Martyrs during the persecution of Valerian (257-9). The day of their annual commemoration is mentioned in the “Depositio Martyrum” in the chronographia for 354 (Ruinart, “Acta martyrum”, ed. Tatisbon, 632) under 11 September. The chronographia also mentions their graves, in the Coemeterium of Basilla on the Via Salaria, later the Catacomb of St. Hermes. The Itineraries and other early authorities likewise give this place of burial (De Rossi, “Roma sotterranea”, I, 176-7). In 1845 Father Marchi discovered the still undisturbed grave of St. Hyacinth in a crypt of the above- mentioned catacomb. It was a small square niche in which lay the ashes and pieces of burned bone wrapped in the remains of costly stuffs (Marchi, “Monumenti primitivi: I, Architettura della Roma sotterranea cristina”, Rome, 1844, 238 sqq., 264 sqq.). Evidently the saint had been burnt; most probably both martyrs had suffered death by fire. The niche was closed by a marble slab similar to that used to close a loculus, and bearing the original inscription that confirmed the date in the old Martyrology:
D P III IDUS SEPTEBR
MARTYR(Buried on 11 September Hyacinthus Martyr).
In the same chamber were found fragments of an architrave belonging to some later decoration, with the words:
. . . S E P U L C R U M P R O T I M(artyris) . . .(Grave of the Martyr Protus)

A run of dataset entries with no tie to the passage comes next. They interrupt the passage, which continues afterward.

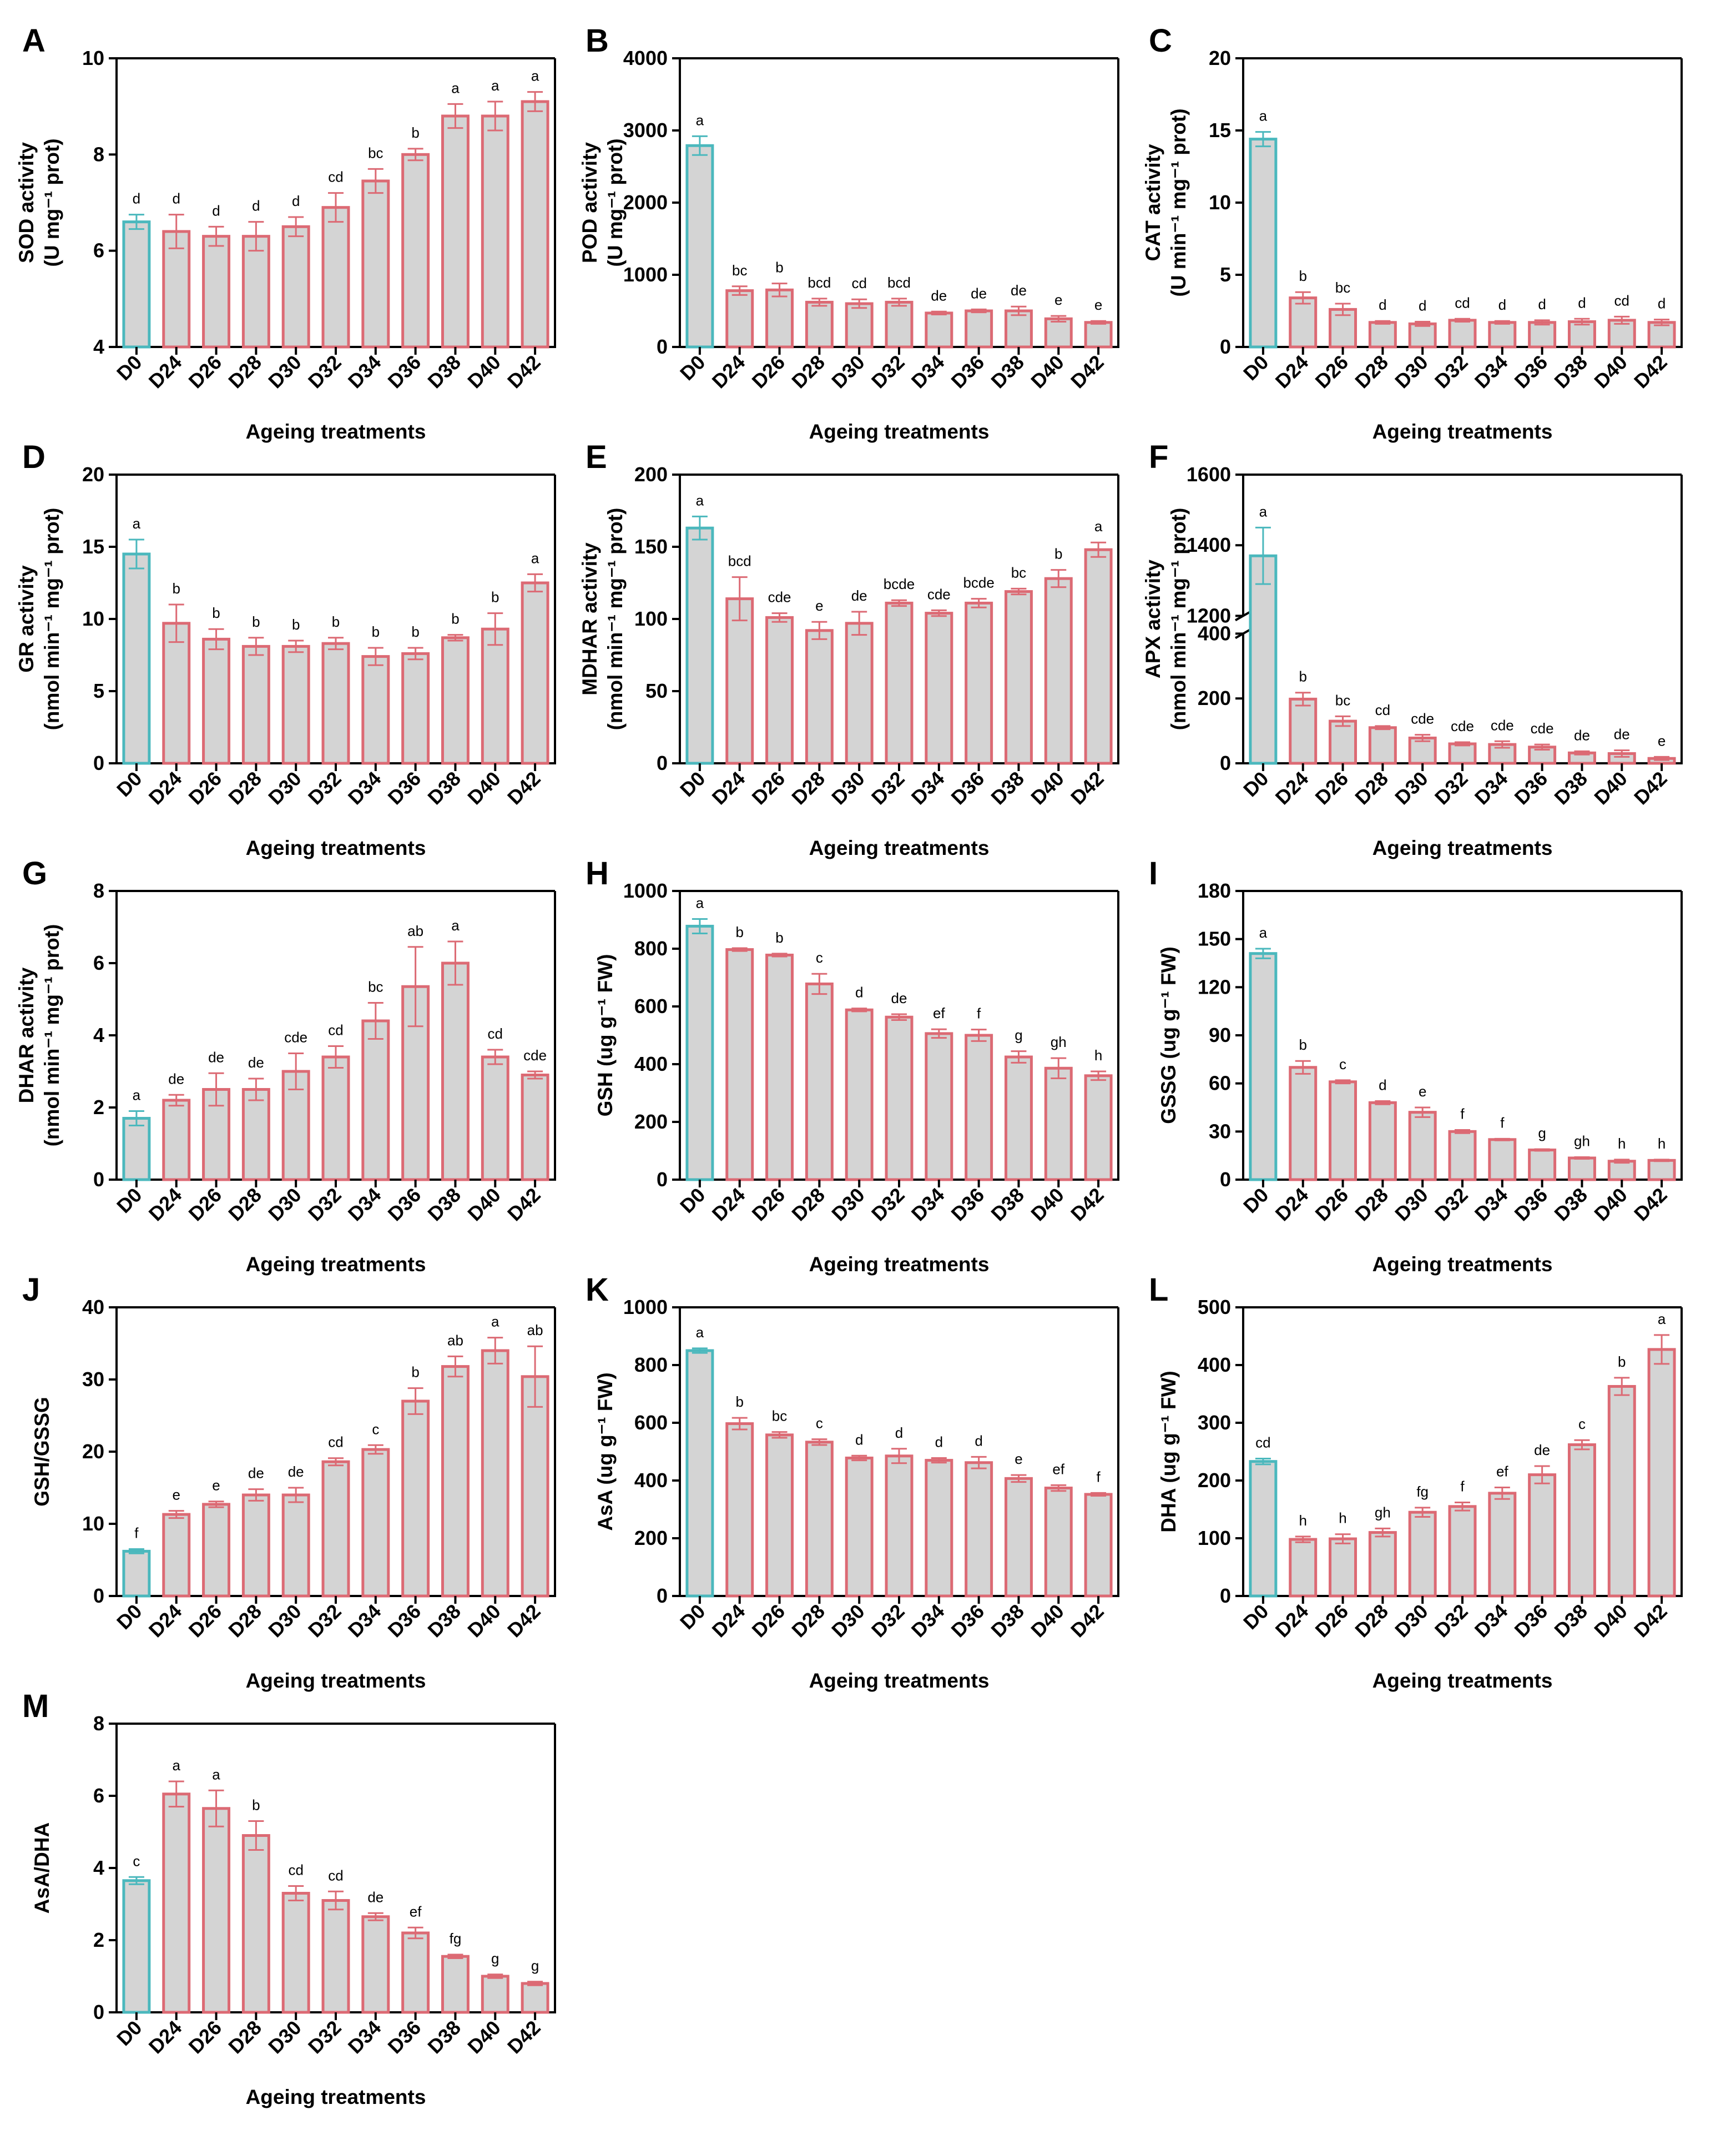 The height and width of the screenshot is (2140, 1736). Describe the element at coordinates (456, 1938) in the screenshot. I see `significance-label: fg` at that location.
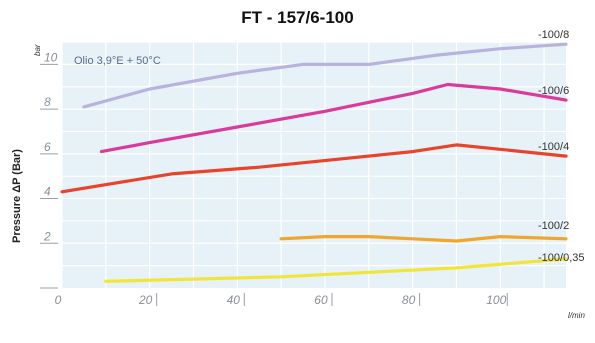  I want to click on x-tick-label: 40, so click(234, 300).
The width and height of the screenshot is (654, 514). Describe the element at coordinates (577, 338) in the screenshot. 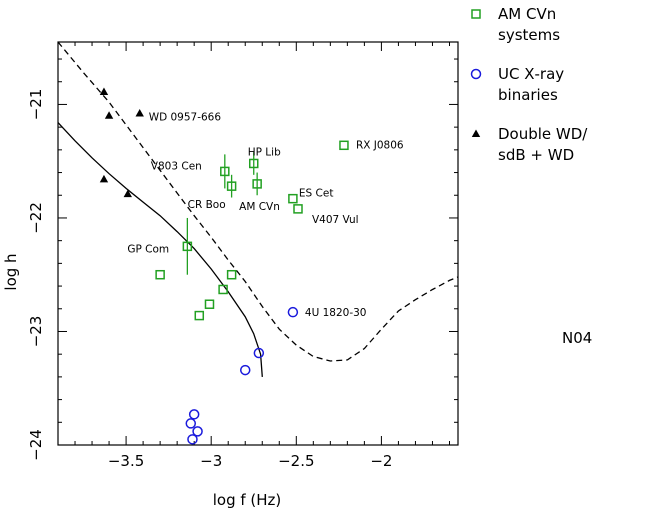

I see `model-note-label: N04` at that location.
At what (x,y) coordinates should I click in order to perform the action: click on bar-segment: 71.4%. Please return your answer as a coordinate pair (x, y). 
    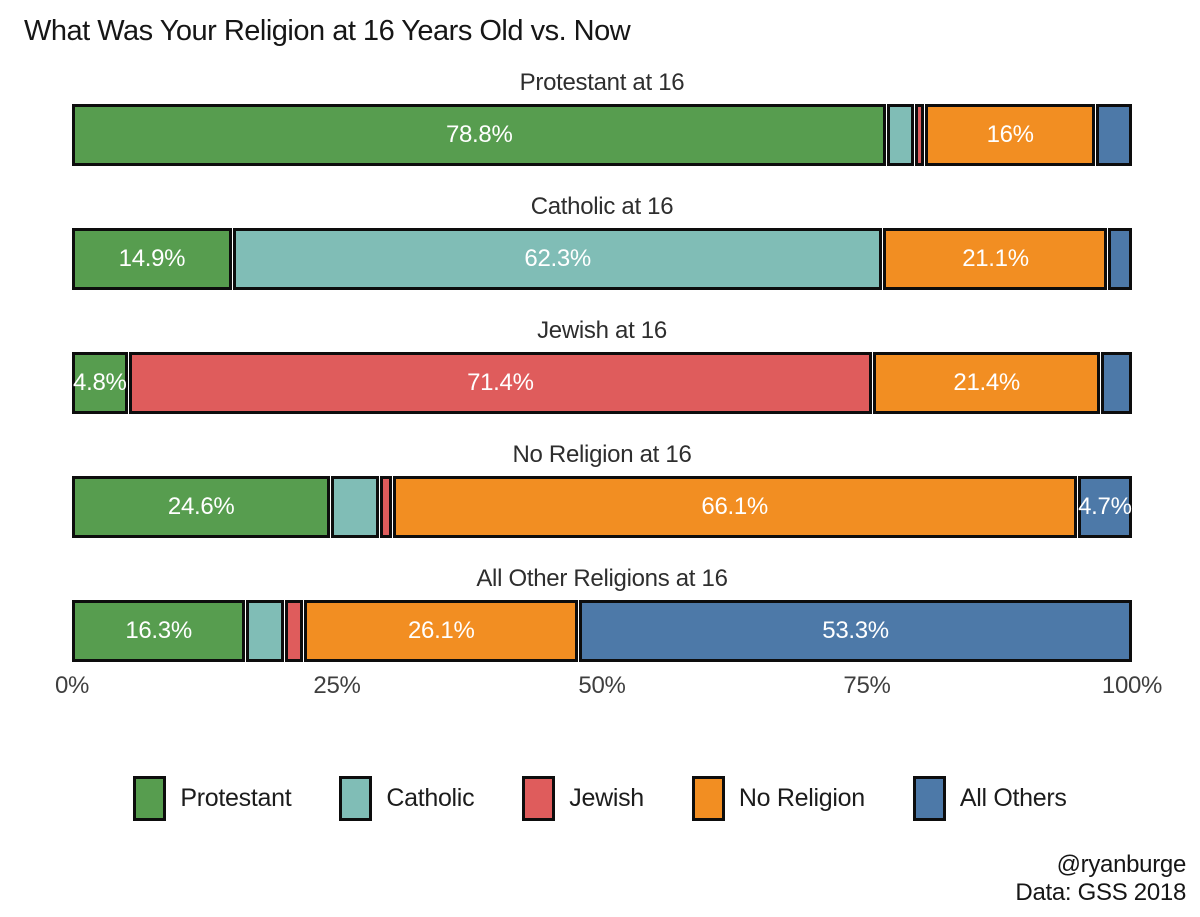
    Looking at the image, I should click on (500, 383).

Thus both martyrs were buried in the same crypt. Pope Damasus wrote an epitaph in honour of the two martyrs, part of which still exists (Ihm, “Damasi epigrammata”, 52, 49). In the epitaph Damasus calls Protus and Hyacinth brothers. When Leo IV (847-55) translated the bones of a large number of Roman martyrs to the churches of Rome, the relics of these two saints were to be translated also; but, probably on account of the devastation of the burial chamber, only the grave of St. Protus was found. His bones were transferred to San Salvatore on the Palatine. The remains of St. Hyacinth were placed (1849) in the chapel of the Propaganda. Later the tombs of the two saints and a stairway built at the end of the fourth century were discovered and restored.